Thousands of Labour members have received letters over the past few days, all sent at the same time, informing them that their suspension from the Labour party is being lifted and they are now ‘free to resume active membership’.
Here is one such letter, reproduced (anonymised) by the kind permission of its recipient. This blog is aware of many more:
Note that there is no trace of apology in the letter and that a ‘formal NEC warning’ is issued – in this instance, nonsensically. The tweet in question put a caption on an image of a senior Tory MP, showing the MP in question calling a homeless person ‘scum’ who is homeless because they deserve it – in other words, it was attacking Tory attitudes, had no bearing on any Labour member and was certainly not in any way ‘detrimental to the Party’.

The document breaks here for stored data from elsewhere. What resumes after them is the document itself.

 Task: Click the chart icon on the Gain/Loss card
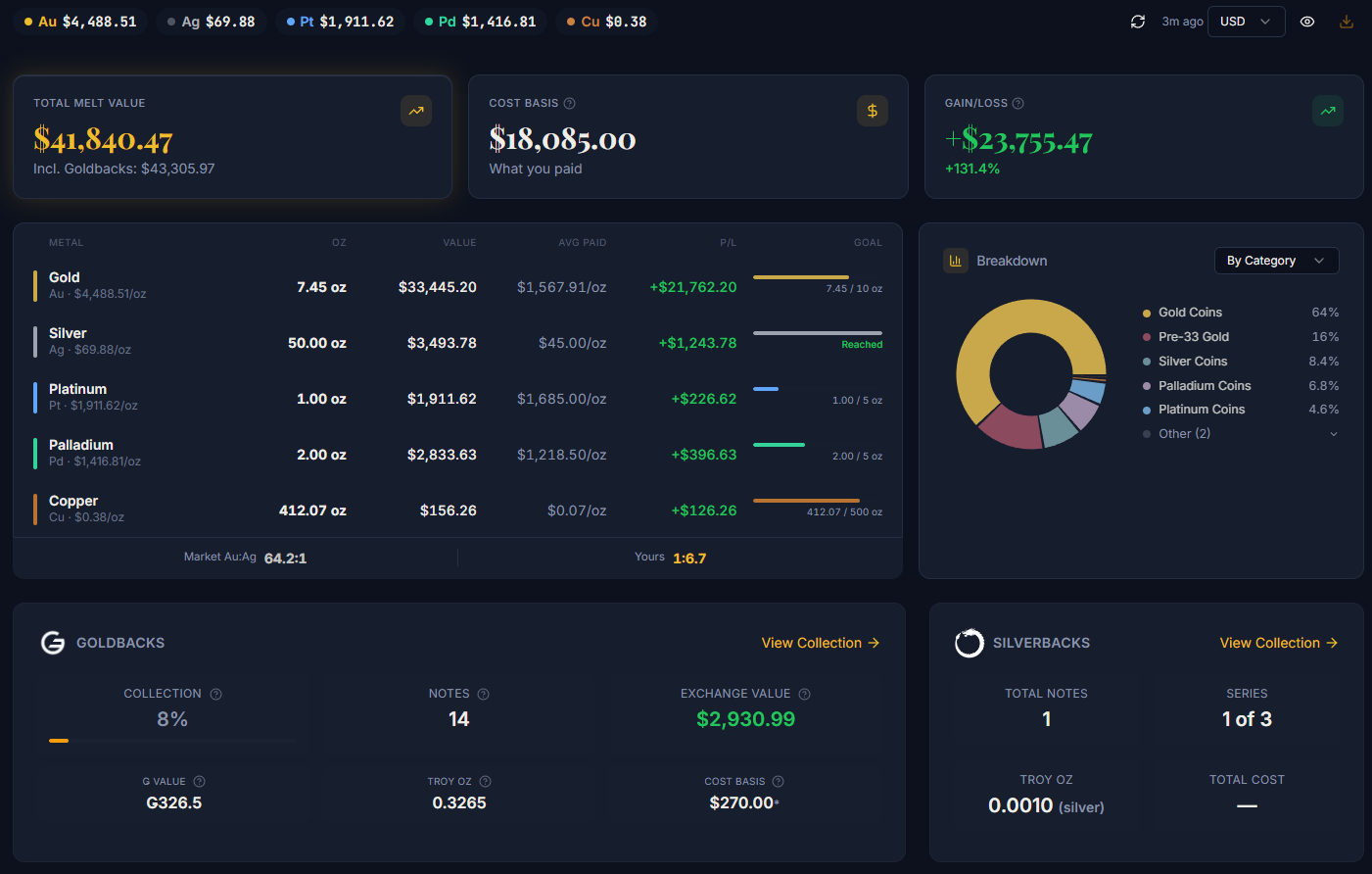(x=1328, y=111)
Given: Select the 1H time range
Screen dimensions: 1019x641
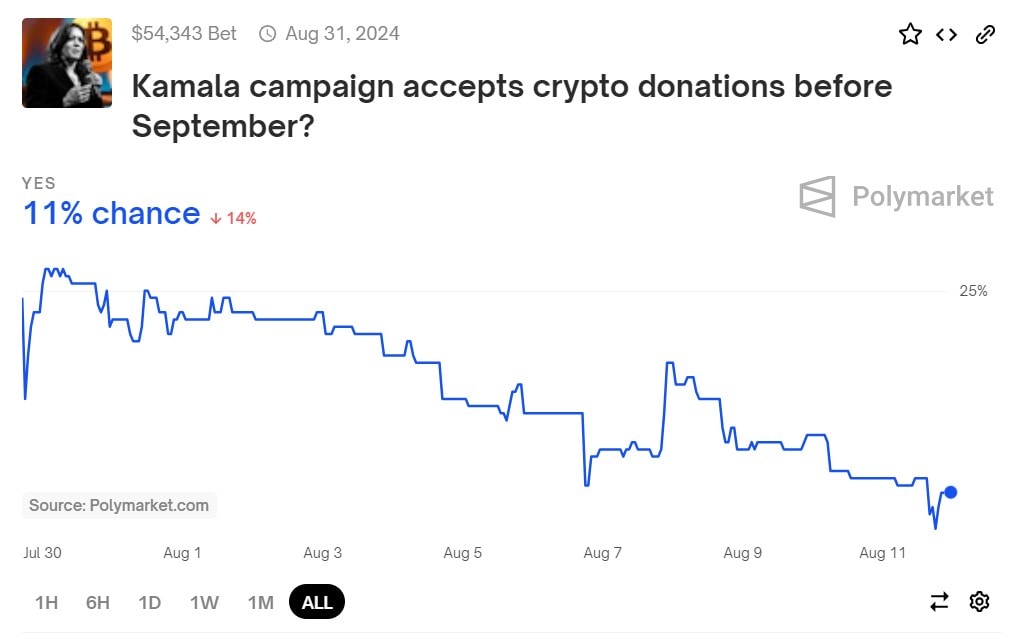Looking at the screenshot, I should click(x=46, y=602).
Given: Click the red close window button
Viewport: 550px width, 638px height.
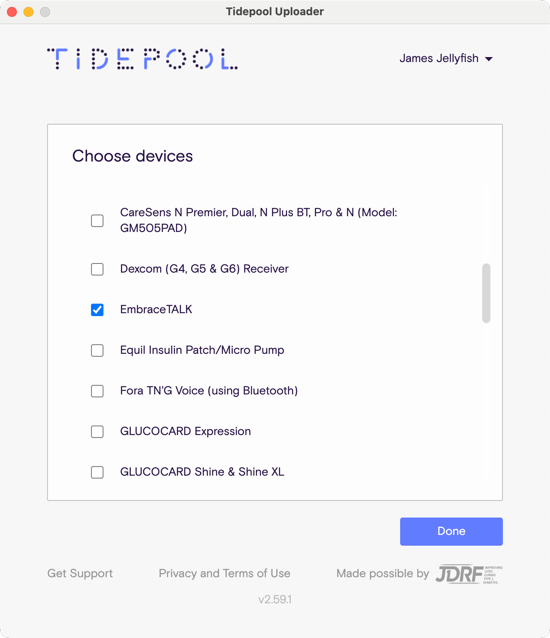Looking at the screenshot, I should point(12,12).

If it had, in fact, been the person receiving the letter who had called a homeless person ‘scum’, they would have no place in the Labour party. But they didn’t. To issue a formal warning in those circumstances is both ridiculous and confirms that no proper investigation was undertaken.

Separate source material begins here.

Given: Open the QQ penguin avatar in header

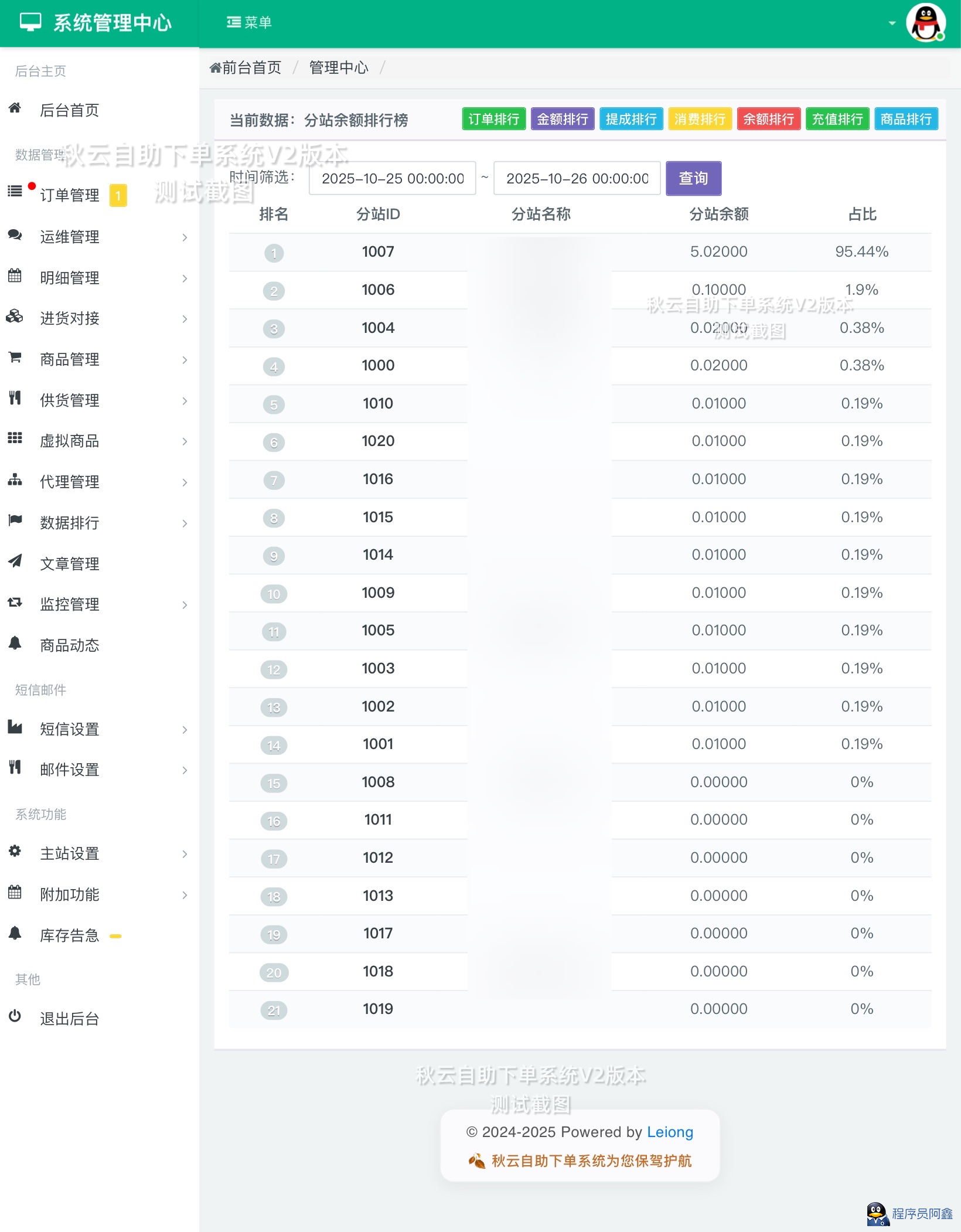Looking at the screenshot, I should click(925, 23).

To add insult to injury, the letter hasn’t even been proof-read before sending the same thing out to thousands of members who, almost to an individual, consider themselves to have been spuriously suspended:
the NEC may individual warnings to any individual member
certainly has, at the very least, a word missing – and is probably meant to say ‘issue formal warnings’, rather than the tautological ‘individual warnings to any individual’.
Just as risible is the language used in the letter about ‘offence’:
Language which may cause offence… will not be tolerated in our party. Language that may be perceived as provocative, insensitive or offensive falls short of the standard expected
‘May’?! Any language may cause offence or ‘be perceived’ as, well, as anything. Any of us can control the intent behind our language. None of us can exclude the possibility that someone may be offended – especially if someone is determined to be.

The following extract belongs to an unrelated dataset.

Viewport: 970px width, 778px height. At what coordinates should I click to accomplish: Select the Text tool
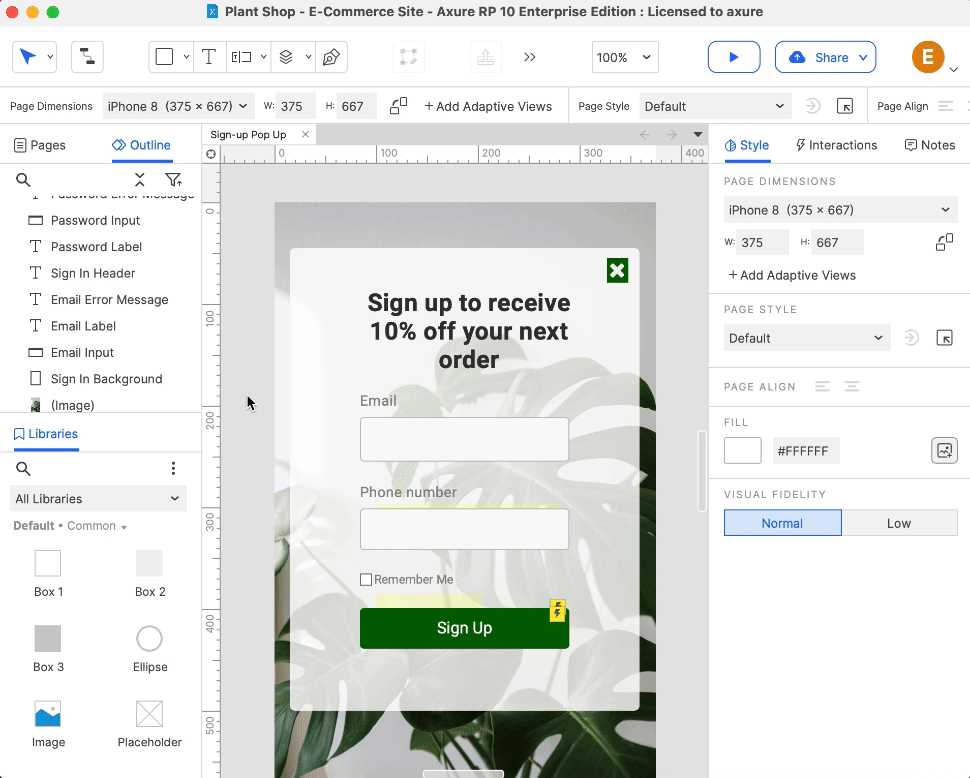[x=208, y=57]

Standards of language and behaviour that could never be considered offensive by anyone would mean ‘Stepford’-level, anodyne blandness.
The letters (this image is taken from a different one) end with a threat:
Those suspended – even for the most flimsy of reasons – have a sword hanging over them. The letter will remain on file – no time limit is given – and any future infringement (for example pointing out the arrogance of Tories to the homeless) could, as the preceding page makes clear, result in the end of ‘continued membership of the Party’.
The fact that these letters are being sent out in huge batches – and the fact that the real, obvious point of some of the supposedly-offensive messages has so obviously been missed – shows that no proper investigation took place. The fact that so many suspensions could be imposed and then just be lifted at the same time, suggests forcefully that the reasons for them were never the point and are now being lifted because they’ve served their real purpose.
And with a threat hanging over members who are overwhelmingly pro-Corbyn, just for good measure.
This behaviour on the part of a section of the party bureaucracy reflects extremely poorly on the party. It’s their behaviour that brings the party into disrepute – and which needs sanction.
This blog understands that the letters will continue to roll out until 17 Nov, so if you’ve been suspended and haven’t received within a few days of that, your suspension may not be removed and you should take action.
But in the opinion of this writer, those members receiving these letters should take action anyway to overturn the original judgment and to remove the threat hanging over them that – in the vast majority of cases – appears to have no justification.